There’s obviously a lot of noise around agentic AI. We’re cautious because we want to see real ROI before pushing hype. We do have agentic AI functionality live, and we were one of six vendors selected for Gartner’s Magic Quadrant for AI Applications in IT Services Management. But our industry has been automating for decades already; the gains aren’t as dramatic as in other sectors.

How do you decide what not to build?

Our road map is customer-driven. We work with MSPs of all sizes and we’ve structured the business so different teams focus on small, midmarket and enterprise customers. And each has its own road map and development resources.

We’ve never abandoned smaller MSPs, even as we’ve moved upmarket. The platform works for any size, it just needs configuration tuning and that’s what we help with.

What have you learned competing with older PSA vendors?

The lack of agility is honestly surprising, and development moves incredibly slow. But we don’t obsess over competitors. We focus on customers, and our partners are often the best filter for what makes sense and what doesn’t.

Over the years, you’ve been adamant about staying privately held. Why stay private when PE capital is flooding the market?

We get offers all the time. Last year, we were offered $1 billion for 50 percent of the business. But the moment you take that money, everything changes. Prices go up and culture changes. The thing that makes Halo special—the care, the speed and the relationships—that all gets diluted.

Private equity strategies don’t work in the long-term interest of customers. We think infinitely and we’re building for the next 50 years, not the next three. We’re a cash-rich business. We’ve got cash invested and if we wanted to deploy accelerators or even do an acquisition, we could. We do sometimes think about acquisitions when we lose a deal because a customer wants a single-vendor model. Some organizations see multiple vendors as a cybersecurity or compliance risk. But If we acquired vendors just to become single-vendor, we’d destroy our best-of-breed partnerships. That would ultimately hurt customers so we’re happy with the strategy we’re on.

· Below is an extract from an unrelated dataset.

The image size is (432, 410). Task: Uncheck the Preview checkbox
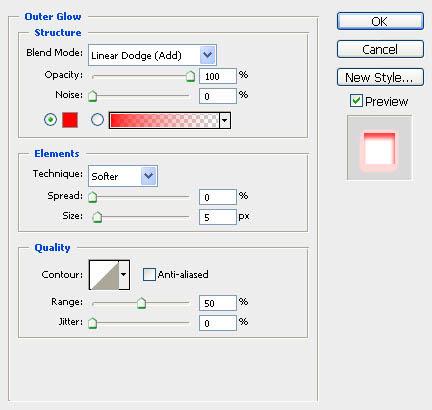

Do you still plan to bring your Halo Orbit conference to the U.S. in 2026?

No announcements yet, but yes that’s still the plan so watch this space.

What should partners expect from Halo’s 2026 road map?

You’ll see a lot more agentic AI use cases and big improvements in how customers build and manage agents. The other major focus is configuration management for large enterprises. Historically, only one team could really manage config changes. We’re changing that so multiple teams can work independently, with their own testing and release tracks. This is probably the last major functional gap between us and ServiceNow for tier-one enterprise. ServiceNow’s been better here historically, but by the end of 2026, we expect to be ahead.

We want customers to demand more. Raise the standards. If someone uses our proposal to get 50 percent off from their existing vendor, we’re fine with that. It pushes the market toward better value. That’s our mission: better value, higher standards and doing things differently, even if it looks strange at first.